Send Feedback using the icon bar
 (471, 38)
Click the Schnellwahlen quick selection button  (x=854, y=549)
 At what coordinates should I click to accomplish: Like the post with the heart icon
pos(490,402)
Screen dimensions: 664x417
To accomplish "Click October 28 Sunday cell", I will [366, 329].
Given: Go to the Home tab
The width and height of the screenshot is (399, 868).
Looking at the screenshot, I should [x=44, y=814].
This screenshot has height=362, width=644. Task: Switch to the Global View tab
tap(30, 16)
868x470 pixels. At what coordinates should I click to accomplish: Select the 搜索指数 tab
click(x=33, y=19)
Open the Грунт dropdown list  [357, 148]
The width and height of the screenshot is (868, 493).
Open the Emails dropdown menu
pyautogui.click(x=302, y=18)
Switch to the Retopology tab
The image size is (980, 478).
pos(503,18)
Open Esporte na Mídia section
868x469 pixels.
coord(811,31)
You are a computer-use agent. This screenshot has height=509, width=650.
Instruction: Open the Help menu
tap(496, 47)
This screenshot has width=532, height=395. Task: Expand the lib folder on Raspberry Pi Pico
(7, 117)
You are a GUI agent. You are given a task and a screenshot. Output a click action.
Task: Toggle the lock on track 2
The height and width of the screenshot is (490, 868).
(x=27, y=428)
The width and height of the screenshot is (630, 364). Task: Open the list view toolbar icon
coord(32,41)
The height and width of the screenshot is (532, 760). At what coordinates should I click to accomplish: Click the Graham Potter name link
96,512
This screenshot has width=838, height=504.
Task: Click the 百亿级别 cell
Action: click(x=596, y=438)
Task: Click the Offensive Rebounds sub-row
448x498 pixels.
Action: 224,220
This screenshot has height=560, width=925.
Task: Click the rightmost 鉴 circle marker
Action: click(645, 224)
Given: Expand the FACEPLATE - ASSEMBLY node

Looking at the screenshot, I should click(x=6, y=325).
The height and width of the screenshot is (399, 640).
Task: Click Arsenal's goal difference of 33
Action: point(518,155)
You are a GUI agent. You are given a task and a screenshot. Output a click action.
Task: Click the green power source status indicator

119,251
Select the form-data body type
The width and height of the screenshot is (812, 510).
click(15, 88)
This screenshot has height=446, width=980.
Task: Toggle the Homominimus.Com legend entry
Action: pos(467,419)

■ ■ ■ ■ ■ ■ ■

**Problem to solve**
Repeat the data above exactly.

**Task solution**
Send Feedback using the icon bar
 (471, 38)
Click the Schnellwahlen quick selection button  (x=854, y=549)
 At what coordinates should I click to accomplish: Like the post with the heart icon
pos(490,402)
Screen dimensions: 664x417
To accomplish "Click October 28 Sunday cell", I will [366, 329].
Given: Go to the Home tab
The width and height of the screenshot is (399, 868).
Looking at the screenshot, I should [x=44, y=814].
This screenshot has height=362, width=644. Task: Switch to the Global View tab
tap(30, 16)
868x470 pixels. At what coordinates should I click to accomplish: Select the 搜索指数 tab
click(x=33, y=19)
Open the Грунт dropdown list  [357, 148]
The width and height of the screenshot is (868, 493).
Open the Emails dropdown menu
pyautogui.click(x=302, y=18)
Switch to the Retopology tab
The image size is (980, 478).
pos(503,18)
Open Esporte na Mídia section
868x469 pixels.
coord(811,31)
You are a computer-use agent. This screenshot has height=509, width=650.
Instruction: Open the Help menu
tap(496, 47)
This screenshot has width=532, height=395. Task: Expand the lib folder on Raspberry Pi Pico
(7, 117)
You are a GUI agent. You are given a task and a screenshot. Output a click action.
Task: Toggle the lock on track 2
The height and width of the screenshot is (490, 868).
(x=27, y=428)
The width and height of the screenshot is (630, 364). Task: Open the list view toolbar icon
coord(32,41)
The height and width of the screenshot is (532, 760). At what coordinates should I click to accomplish: Click the Graham Potter name link
96,512
This screenshot has width=838, height=504.
Task: Click the 百亿级别 cell
Action: click(x=596, y=438)
Task: Click the Offensive Rebounds sub-row
448x498 pixels.
Action: 224,220
This screenshot has height=560, width=925.
Task: Click the rightmost 鉴 circle marker
Action: click(645, 224)
Given: Expand the FACEPLATE - ASSEMBLY node

Looking at the screenshot, I should click(x=6, y=325).
The height and width of the screenshot is (399, 640).
Task: Click Arsenal's goal difference of 33
Action: point(518,155)
You are a GUI agent. You are given a task and a screenshot. Output a click action.
Task: Click the green power source status indicator

119,251
Select the form-data body type
The width and height of the screenshot is (812, 510).
click(15, 88)
This screenshot has height=446, width=980.
Task: Toggle the Homominimus.Com legend entry
Action: pos(467,419)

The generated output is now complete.